The US is again in such a waiting period, with no American manned launches planned before 2016, or quite possibly 2017. And these will be limited to ferrying crew members to and from the International Space Station. The more ambitious program in work, developing a vehicle and spacecraft capable of sending humans to the Moon or Mars, is years to a decade away from its first manned flight—and that assumes the program doesn’t eventually get canceled as too expensive.

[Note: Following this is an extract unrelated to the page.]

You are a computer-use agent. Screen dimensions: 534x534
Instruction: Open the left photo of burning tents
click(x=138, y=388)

Unmanned launches, though, remain quite busy. The local newspaper, Florida Today, serves both the Kennedy Space Center and Cape Canaveral areas, hence provides more extensive coverage of unmanned launches than probably any other paper. I get to keep up, at a surface level, with what’s happening with my old outfit—now morphed into primarily commercial operations, with NASA buying launches like any other entity when it’s time to launch a scientific, weather, or other government-funded spacecraft. The Air Force also uses these contractors for military launches, including the GPS satellites that provide an extremely valuable service most of us now take for granted.
I had been at KSC for only about six months, working for a support contractor as a tech writer in a general writers pool, when I was abruptly offered a transfer—including a nice promotion—to a position then called “Project Writer” for the Atlas-Centaur Program. This included manning a console during launches, the responsibility there being to listen to the countdown progress on several channels, take notes on major events and problems, and update the electronic countdown status board at the head of the launch control center.

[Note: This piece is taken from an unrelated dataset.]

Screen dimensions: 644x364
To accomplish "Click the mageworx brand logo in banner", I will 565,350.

Between launches I prepared the NASA pre-launch technical documents (working with several engineering departments who provided the basic data, of course), and the after-launch mission report documents.
I received that promotion, after a rather short period of work as a general writer, over the heads of several other writers with more seniority and experience. My particular background made my managers think I would probably be successful in what was one of the most difficult jobs they had to support. They were, of course, right. And that first two years made some important differences in my life.

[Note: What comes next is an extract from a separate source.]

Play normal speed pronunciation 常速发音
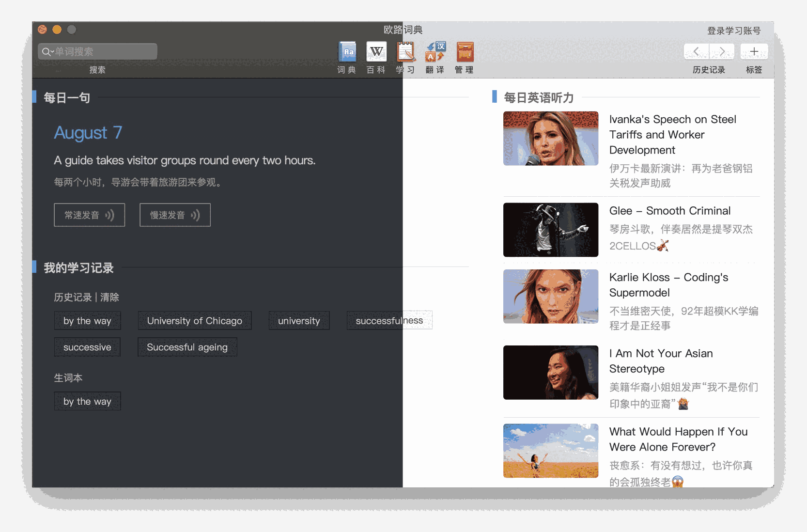 click(89, 215)
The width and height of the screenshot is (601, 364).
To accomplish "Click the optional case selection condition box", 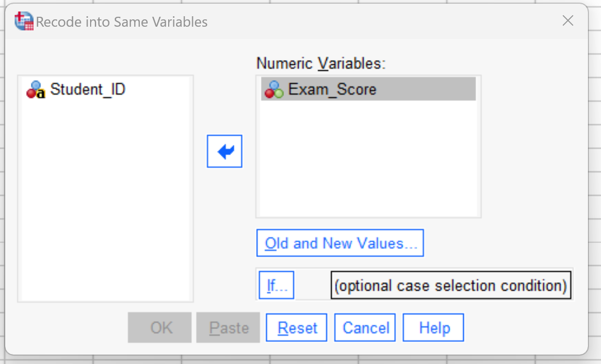I will (451, 285).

The second time I manned a console for an Atlas-Centaur launch was May 30, 1966. The payload was Surveyor 1, which became the first successful soft landing by a US spacecraft on another planetary body, the Moon (the Russians had gotten there four months earlier, but with a much less capable spacecraft). Unlike the robotic landers of today, Surveyors couldn’t move. But Surveyor 1 did return 11,000 photographs of the lunar surface, providing a great deal of the data the Apollo Program needed to prepare for that historic landing by Neil Armstrong and Buzz Aldrin in 1969.
I took advantage of the experience to do a science article (well illustrated with photos, including the status board in the launch control center), and it became my first sale to John Campbell at Analog. I followed it with several more science articles, then began selling him science fiction as well.
The Analog article, which circulated widely at KSC, brought me to the attention of some high-level NASA and contractor managers. That launched me into a secondary line of work—ghost-writing science papers for these executives. Those, and other more mundane work, eventually led to a position in NASA itself. I retired as Deputy Chief of the Education Office.
Though I spent my last eighteen years at KSC working in other areas, I’ve always been thankful for those six at ULO. They opened up career paths nor previously available to me, and led to what I enjoy now—a retirement in which I’m still writing fiction (no more science articles; too demanding) and a happy life.